Crisis de ansiedad

El trastorno de angustia se caracteriza por la aparición de crisis de angustia que provocan:

  • Inquietud persistente por la posibilidad de tener más crisis.
  • Preocupación por las implicaciones de las crisis o sus consecuencias (por ej., perder el control, sufrir un infarto, “volverse loco”).
  • Cambios en el comportamiento relacionados con las crisis, como las llamadas “conductas de evitación y la agorafobia”. Se temen y evitan determinados lugares o situaciones como: ir en tren, metro o autobús, ir a centros comerciales, lugares con mucha gente o de donde no se pueda salir con facilidad.

Crisis de angustia

Es el síntoma principal del trastorno de angustia. Se caracteriza por la aparición repentina e incontenible de miedo o malestar intenso que se inicia bruscamente y alcanza su punto máximo en los primeros 10 minutos, pudiendo durar hasta 1 o 2 horas, con síntomas físicos como:

  • Opresión, sensación de ahogo
  • Palpitaciones, sacudidas del corazón
  • Sudoración, escalofríos o sofocaciones
  • Náuseas, sensación de atragantarse
  • Mareo o desmayo
  • Miedo a perder el control o volverse loco, miedo a morir

“No puedo más, me ahogo… el corazón se me sale del pecho, se me va la cabeza, voy a volverme loca. No me toquéis, no me habléis… voy a estallar.”

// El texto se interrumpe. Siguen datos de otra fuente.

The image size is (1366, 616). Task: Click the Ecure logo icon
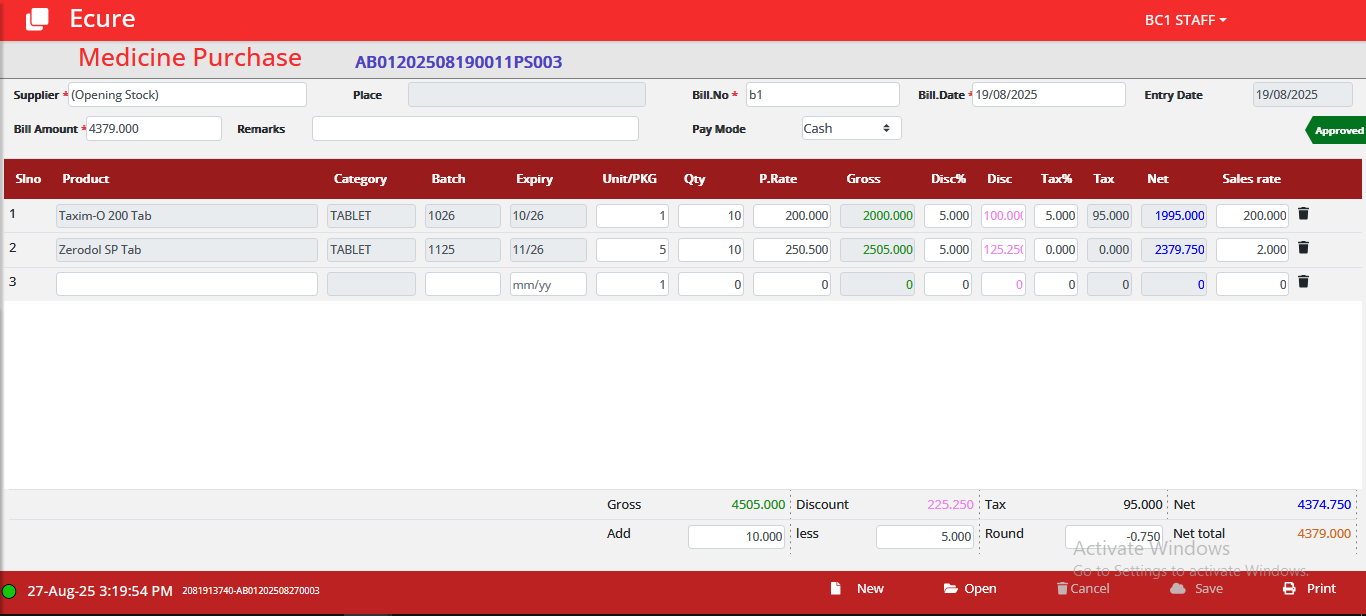[x=37, y=19]
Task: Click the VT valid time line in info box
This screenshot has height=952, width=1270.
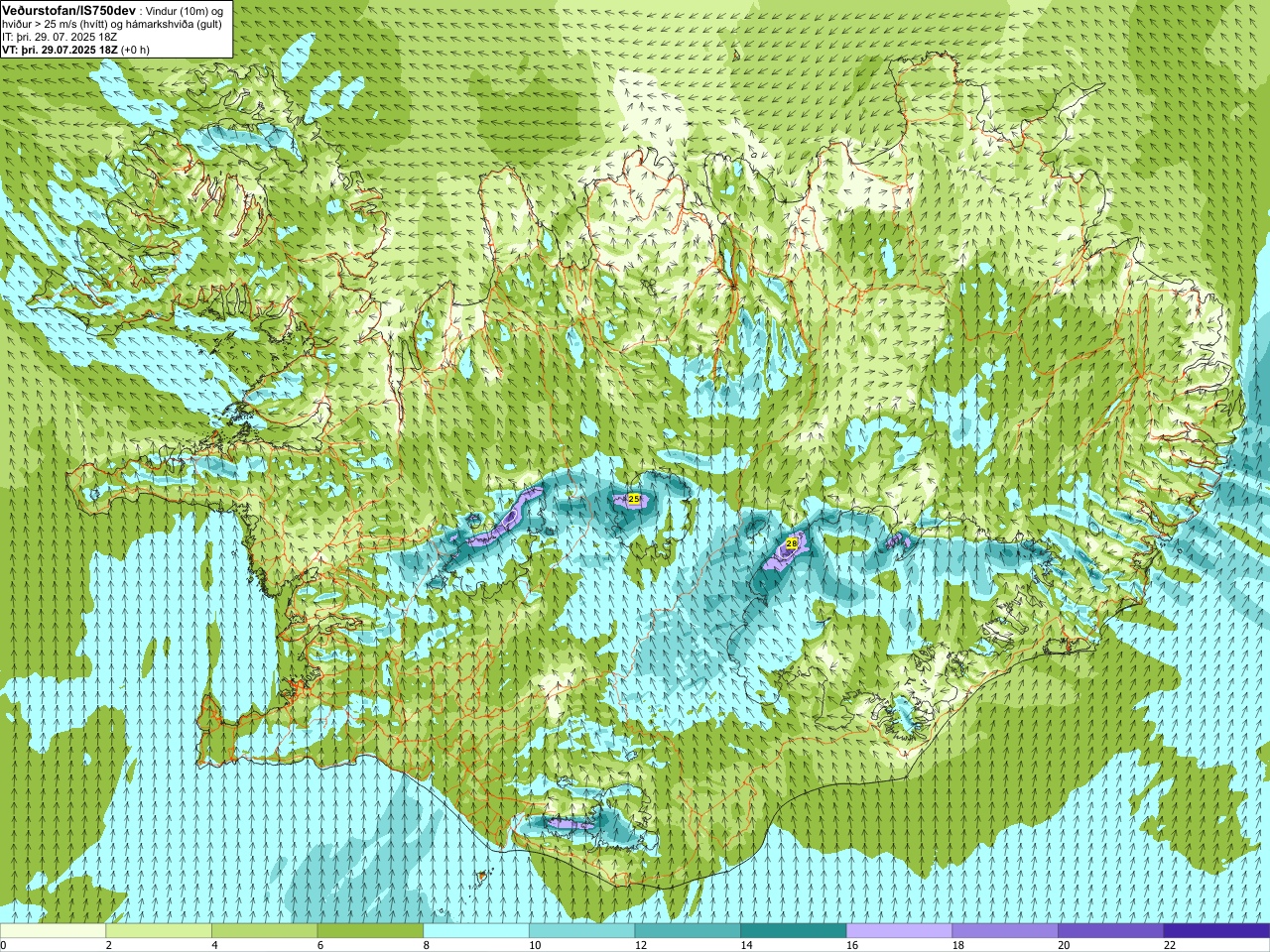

Consejos para superar sus crisis de ansiedad

  • Es importante que recuerde que no está ante un peligro fuerte, ni tan grave como pueda llegar a creer. No sucederá nada peor.
  • No permita que el pánico aumente con otros pensamientos atemorizadores. Interrumpa lo que esté pensando y observará que así el miedo comienza a desaparecer por sí mismo.
  • Intente calmarse y relajarse poco a poco.
  • Practique una respiración lenta y relajada. Imagine que es un globo que se hincha lentamente y luego se deshincha.
  • Espere y deje tiempo al miedo para que se pase.
  • Piense en el avance que ha hecho hasta ahora, a pesar de todas las dificultades. Piense en lo satisfecho que estará cuando lo consiga.
  • Cuando empiece a sentirse mejor y esté dispuesto a continuar, comience de forma tranquila y relajada. No hay necesidad de esfuerzo ni prisas.
  • Intente distraerse, ahora que el nerviosismo ha bajado. Hable con alguien, dé un paseo, etc.
  • Siga las recomendaciones de su psiquiatra. En ocasiones existe la consigna de utilizar un ansiolítico de acción rápida.